TASK BRIEF: Can you copy out the whole piece on the Hatch-Frist asbestos bill below, word for word?

PASSAGE SHOWN:
+++++

Don’t Let Hatch and Frist Revive Flawed Asbestos Bill

Those With Asbestos Diseases Will Not Receive Adequate Compensation Under S.B. 2290

WASHINGTON, D.C.-April 13, 2004-Senators Orrin Hatch (R-UT) and Bill Frist (R-TN) have introduced yet another bill to compensate asbestos victims through a national trust fund and deprive them of their day in court. S.B. 2290 has even less funding than the last bill, S.B. 1125, and many asbestos victims would receive nothing. They could wait years for compensation, and all pending settlements, verdicts on appeal, and bankruptcy awards would be wiped out.

The current proposal of $123 billion for the asbestos trust fund is still being negotiated. The sum is $30 billion below the amount approved by the Senate Judiciary Committee last year under S.B. 1125. It is also a far cry from the $275 billion that organized labor estimates is necessary to fairly compensate those with asbestos-related diseases (Billings Gazette, April 11, 2004). We believe that S.B. 2290 was written by the asbestos industry and its insurers, for the industry and its insurers. The amount of money for the trust fund is the amount the asbestos companies and the insurers want to pay, not the amount needed to compensate victims for their injuries.

Like its predecessor bill, S.B. 2290 assigns dollar values to different categories of asbestos diseases ranging from asbestosis to the cancer mesothelioma. Sadly, these amounts are not enough to cover the medical expenses, financial losses, and suffering of asbestos victims and their families. Although Sen. Frist has agreed to increased compensation for asbestosis patients, the amounts for those with other diseases remain about the same as before. Also, despite the proposed increase, the compensation levels for all categories are still historically lower than what is available through the court system, particularly for lung cancer victims. For example, compensation to an asbestos lung cancer victim with at least 15 weighted years exposure could be as little as $25,000, an amount that Sen. Patrick Leahy (D-VT) calls a "a cruel joke." "I cannot support a bill that gives inadequate compensation to victims," he said. "I will not adjust fair award values into some discounted amount just to make the final tally come within a pre-determined, artificial limit. That is not fair." Senate Minority leader Tom Daschle (D-SD) backed up Sen. Leahy's position, and vowed to fight the proposed version of S.B. 2290.

+++++

DATASET EXCERPT:
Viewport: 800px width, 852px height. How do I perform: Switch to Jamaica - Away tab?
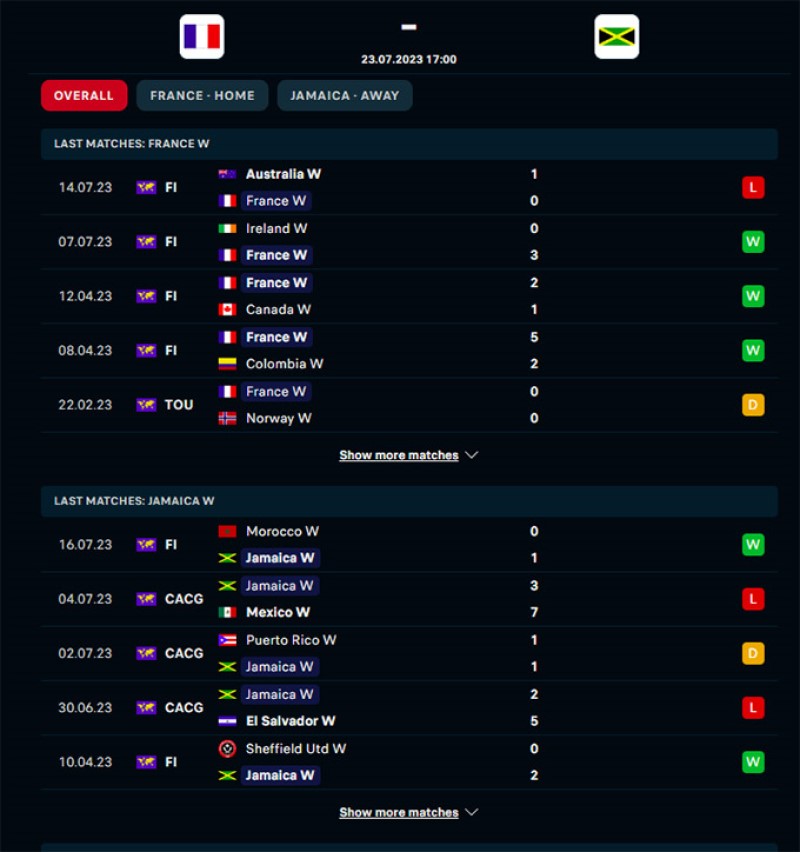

+++++

SOLVED PROBLEM:
Don’t Let Hatch and Frist Revive Flawed Asbestos Bill

Those With Asbestos Diseases Will Not Receive Adequate Compensation Under S.B. 2290

WASHINGTON, D.C.-April 13, 2004-Senators Orrin Hatch (R-UT) and Bill Frist (R-TN) have introduced yet another bill to compensate asbestos victims through a national trust fund and deprive them of their day in court. S.B. 2290 has even less funding than the last bill, S.B. 1125, and many asbestos victims would receive nothing. They could wait years for compensation, and all pending settlements, verdicts on appeal, and bankruptcy awards would be wiped out.

The current proposal of $123 billion for the asbestos trust fund is still being negotiated. The sum is $30 billion below the amount approved by the Senate Judiciary Committee last year under S.B. 1125. It is also a far cry from the $275 billion that organized labor estimates is necessary to fairly compensate those with asbestos-related diseases (Billings Gazette, April 11, 2004). We believe that S.B. 2290 was written by the asbestos industry and its insurers, for the industry and its insurers. The amount of money for the trust fund is the amount the asbestos companies and the insurers want to pay, not the amount needed to compensate victims for their injuries.

Like its predecessor bill, S.B. 2290 assigns dollar values to different categories of asbestos diseases ranging from asbestosis to the cancer mesothelioma. Sadly, these amounts are not enough to cover the medical expenses, financial losses, and suffering of asbestos victims and their families. Although Sen. Frist has agreed to increased compensation for asbestosis patients, the amounts for those with other diseases remain about the same as before. Also, despite the proposed increase, the compensation levels for all categories are still historically lower than what is available through the court system, particularly for lung cancer victims. For example, compensation to an asbestos lung cancer victim with at least 15 weighted years exposure could be as little as $25,000, an amount that Sen. Patrick Leahy (D-VT) calls a "a cruel joke." "I cannot support a bill that gives inadequate compensation to victims," he said. "I will not adjust fair award values into some discounted amount just to make the final tally come within a pre-determined, artificial limit. That is not fair." Senate Minority leader Tom Daschle (D-SD) backed up Sen. Leahy's position, and vowed to fight the proposed version of S.B. 2290.